Erica Hartmann says:
For every bacterium there are a dozen corresponding phages. Thus, there are an astronomical number of phages on Earth, but we have studied only a few of them. We didn't have the motivation to study them all seriously. Now such motivation has appeared, and we are increasing the number of tools with which we can study them.
Treatment without side effects
Usually, when phages are needed to fight a particular infection, scientists search for suitable viruses in the environment and use them as is or modify them in a certain way. Bacteriophages destroy a certain type of bacteria, but do not affect others, do not disrupt the microflora and do not infect human cells.
In the future, it would be possible to create a large bank of phages in which viruses against various pathogens would be stored, and constantly replenish it. Having identified certain pathogens in a patient, the doctor could request the necessary bacteriophages from the bank, and the hospital pharmacy would prepare an individual medicine from them. Drugs that do this are called mainline drugs.
Scientists from Northwestern University decided to see if they could construct phages that would effectively destroy Pseudomonas aeruginosa (P. aeruginosa). This is a very dangerous bacteria, especially for people with weakened immune systems. P. aeruginosa often causes nosocomial infections and is multidrug resistant.
An artificial virus bypassed the defense and destroyed the victim
The process of creating genetically engineered phages was divided into two stages. To create synthetic DNA, we used regular baker's yeast – Saccharomyces cerevisiae. The fact is that, unlike bacteria, viral genes are practically not expressed in fungal cells and do not affect the properties of microorganisms. That is, there is infection with the phage, but it does not lead to any “symptoms” or consequences. This allows extensive and varied modifications to viral DNA to be carried out safely.
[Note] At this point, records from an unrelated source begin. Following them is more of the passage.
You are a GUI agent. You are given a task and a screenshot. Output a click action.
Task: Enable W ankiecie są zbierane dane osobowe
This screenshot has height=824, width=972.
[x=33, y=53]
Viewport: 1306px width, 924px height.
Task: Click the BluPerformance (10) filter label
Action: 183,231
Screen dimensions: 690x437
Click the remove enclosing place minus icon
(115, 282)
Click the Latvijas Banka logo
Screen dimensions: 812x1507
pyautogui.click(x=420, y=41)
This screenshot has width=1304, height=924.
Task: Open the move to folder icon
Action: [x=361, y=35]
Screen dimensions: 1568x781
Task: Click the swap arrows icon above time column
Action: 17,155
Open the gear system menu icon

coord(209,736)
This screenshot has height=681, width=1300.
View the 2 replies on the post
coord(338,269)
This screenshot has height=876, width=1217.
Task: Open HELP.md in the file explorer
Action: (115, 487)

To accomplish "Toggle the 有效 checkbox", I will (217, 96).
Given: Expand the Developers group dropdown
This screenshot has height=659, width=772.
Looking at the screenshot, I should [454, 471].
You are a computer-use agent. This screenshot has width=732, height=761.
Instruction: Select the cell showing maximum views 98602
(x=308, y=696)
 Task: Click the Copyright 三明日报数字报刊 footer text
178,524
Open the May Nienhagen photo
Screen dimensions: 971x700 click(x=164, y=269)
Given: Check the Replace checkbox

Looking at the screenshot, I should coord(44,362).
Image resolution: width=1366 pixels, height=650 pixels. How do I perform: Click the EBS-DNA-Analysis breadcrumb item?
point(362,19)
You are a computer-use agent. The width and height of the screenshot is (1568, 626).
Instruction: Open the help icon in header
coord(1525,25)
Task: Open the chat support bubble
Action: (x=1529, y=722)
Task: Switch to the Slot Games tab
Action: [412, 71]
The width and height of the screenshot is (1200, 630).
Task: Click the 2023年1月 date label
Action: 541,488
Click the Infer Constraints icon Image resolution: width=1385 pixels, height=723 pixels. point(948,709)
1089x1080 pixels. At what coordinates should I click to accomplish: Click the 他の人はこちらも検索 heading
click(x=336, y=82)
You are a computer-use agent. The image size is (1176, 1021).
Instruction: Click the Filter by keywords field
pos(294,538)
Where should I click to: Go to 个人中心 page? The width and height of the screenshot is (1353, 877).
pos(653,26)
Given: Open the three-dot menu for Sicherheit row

But yeast is not bacteria, and full-fledged viral particles will not be synthesized in them. Therefore, the next step was to “reboot” the new bacteriophage. For this purpose, electroporation was used: on bacterial cells P. aeruginosa They applied high-voltage electrical pulses, made small holes in them and injected viral genetic material. In fact, the same thing happened as during natural infection. The viral DNA integrated into the bacterial chromosome and the production of bacteriophages began.
Some bacteria were able to recognize and destroy viral DNA. Then scientists optimized the process and disabled the protective antiviral mechanisms.
After this, the already tested method was tried on two phages, which in the wild are not capable of infecting P. aeruginosa. And again everything worked out.
The remarkable difference between phages and other drugs is that they reproduce themselves. When an infected bacterium dies, many new viruses come out, and they also go in search of victims.
Overall, the technology looks very promising. The authors of this study plan to continue the work. So far only with phages that infect P. aeruginosa, but gradually they will probably reach others.